CRYSTAL-STRUCTURE OF THE FACTOR FOR INVERSION STIMULATION FIS AT 2.0 ANGSTROM RESOLUTION

The factor for inversion stimulation (FIS) binds as a homodimeric molecule to a loose 15 nucleotide consensus sequence in DNA. It stimulates DNA-related processes, such as DNA inversion and excision, it activates transcription of tRNA and rRNA genes and it regulates its own synthesis. FIS crystallizes as a homodimer, with 2 × 98 amino acid residues in the asymmetric unit. The crystal structure was determined with multiple isomorphous replacement and refined to an R-factor of 19.2% against all the 12,719 X-ray data (no σ-cutoff) extending to 2.0 Å resolution. The two monomers are related by a non-crystallographic dyad axis. The structure of the dimer is modular, with the first 23 amino acid residues in molecule M1 and the first 24 in molecule M2 disordered and not "seen" in the electron density. The polypeptide folds into four α-helices, with αA, αA′ (amino acid residues 26 to 40) and αB, αB′ (49 to 69) forming the core of the FIS dimer, which is stabilized by hydrophobic forces.
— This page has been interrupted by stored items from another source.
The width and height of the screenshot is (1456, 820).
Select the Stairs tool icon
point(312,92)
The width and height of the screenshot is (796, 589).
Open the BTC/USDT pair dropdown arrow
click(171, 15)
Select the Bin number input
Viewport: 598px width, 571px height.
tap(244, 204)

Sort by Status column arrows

To the core are attached "classical" helix-turn-helix motifs, αC, αD (73 to 81 and 84 to 94) and αC′, αD′. The connections linking the helices are structured by two β-turns for αA αB, and αCl type extensions are observed at the C termini of helices αB, αC and αD. Helices αD and αD′ contain 2 × 6 positive charges; they are separated by 24 Å and can bind adjacent major grooves in B-type DNA if it is bent 90 °. The modular structure of FIS is also reflected by mutation experiments; mutations in the N-terminal part and αA interfere with FIS binding to invertases, and mutations in the helix-turn-helix motif interfere with DNA binding. © 1992.